Begin forwarded message:
> From: Martin McClure <martin at hand2mouse.com>
> Subject: Re: [Pharo-dev] [Glass] printString and asString
> Date: 3. Januar 2014 20:55:20 MEZ
> To: Otto Behrens <otto at finworks.biz>
> Cc: Discusses Development of Pharo <pharo-dev at lists.pharo.org>
> Reply-To: Pharo Development List <pharo-dev at lists.pharo.org>
> On 01/03/2014 12:33 AM, Otto Behrens wrote:
>> I've run into one of my favorite problems in Smalltalk and decided to
>> try the list. Please don't shoot me on this one; perhaps you've run
>> into it yourself. If there are discussions that I should read, please
>> send me some info.
> Hi Otto,
> Well, you asked for comments. This is my personal opinion, which varies
> quite a bit from most implementations, since it's a bit 'old-school
> Smalltalk'. But I think the scheme below does fairly neatly distinguish
> the purposes of the various messages, which have gotten muddied over the
> years as new developers use the language somewhat differently. But maybe
> it was never the way I think I remember it being. :-)
> #printString and #printOn:
> These should answer a human-readable description of the receiver. The
> description does not need to include the class name, though it can. All
> objects should respond to these messages. Generally, #printString should
> be implemented in terms of #printOn: -- if you're writing to a stream
> you may not want to pay the cost of creating an extra string.
> #printString is the equivalent of other languages' toString().
> There should not be an Object>>asString. This message is *only* for
> converting string-like things to actual strings. So it would be
> implemented in String (to return self) and in Symbol, and *maybe* in
> things like ByteArray (where it does not *describe* the byte array, but
> answers a string whose characters have the values of the bytes).

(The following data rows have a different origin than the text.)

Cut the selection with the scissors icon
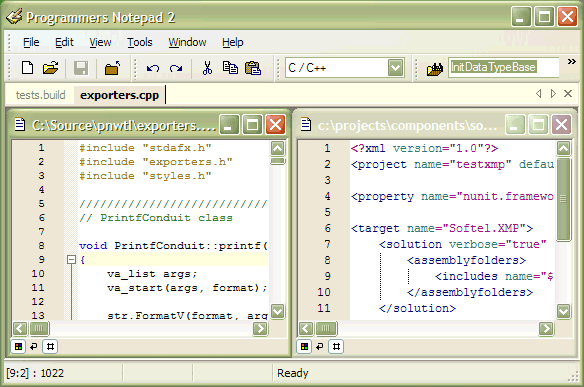Image resolution: width=584 pixels, height=387 pixels. [207, 68]
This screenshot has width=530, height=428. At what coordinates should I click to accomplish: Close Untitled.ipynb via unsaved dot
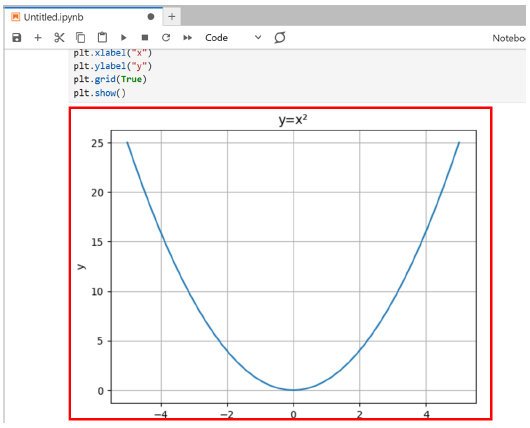coord(151,17)
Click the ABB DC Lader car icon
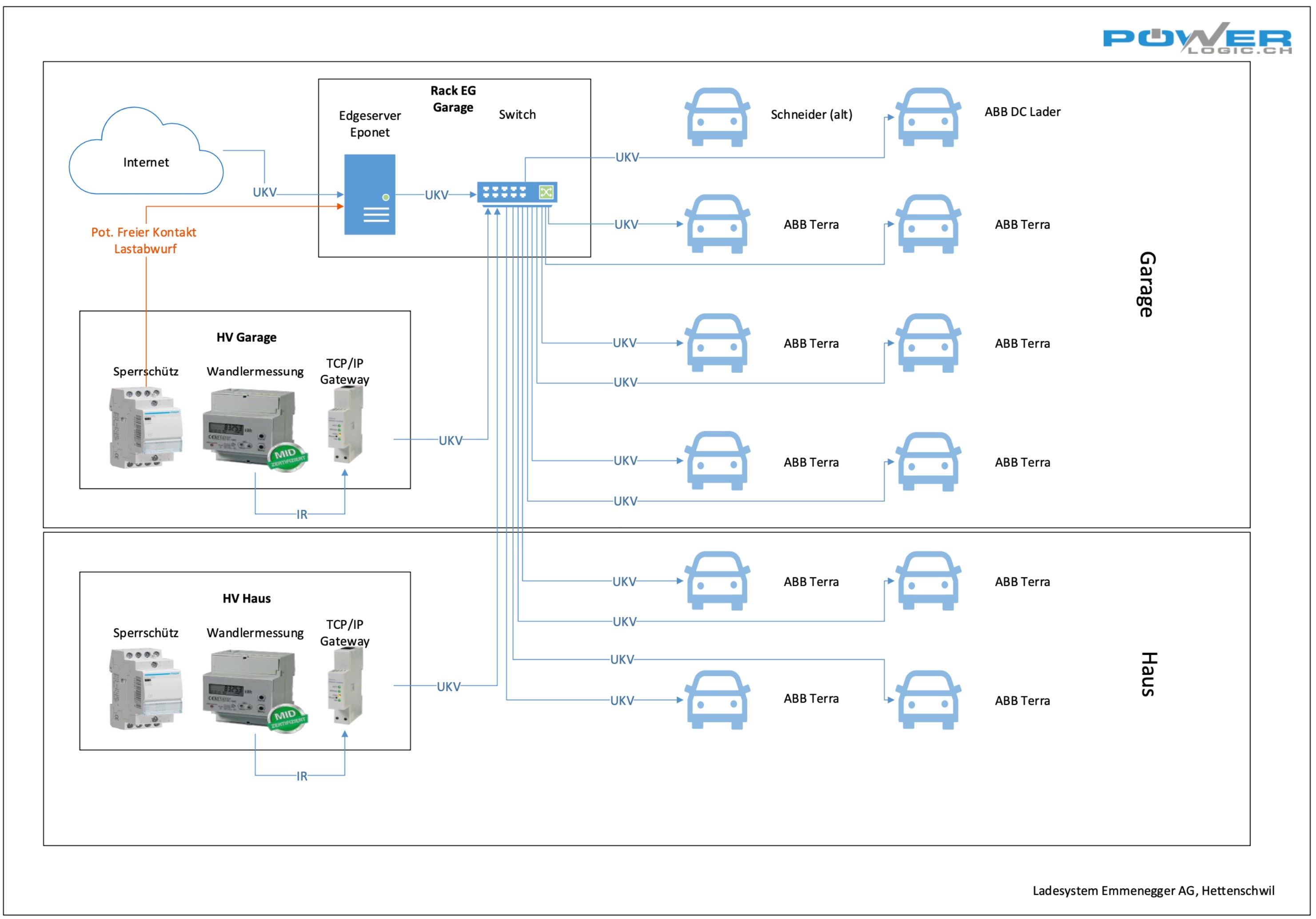 pyautogui.click(x=929, y=117)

> Produces legal Smalltalk source code that when executed will produce an
> equivalent object to the receiver. Needs to be implemented only for
> objects that can be specified as literals in Smalltalk syntax, but could
> probably be implemented for a few other simple objects.
> #displayString and so on.
> UI frameworks and applications will need to have their own ways of
> textually representing objects, so will add their own messages such as
> #displayString. The *only* messages that any application or framework
> can depend on *all* objects responding to are those that it defines
> itself, and #printString and #printOn:.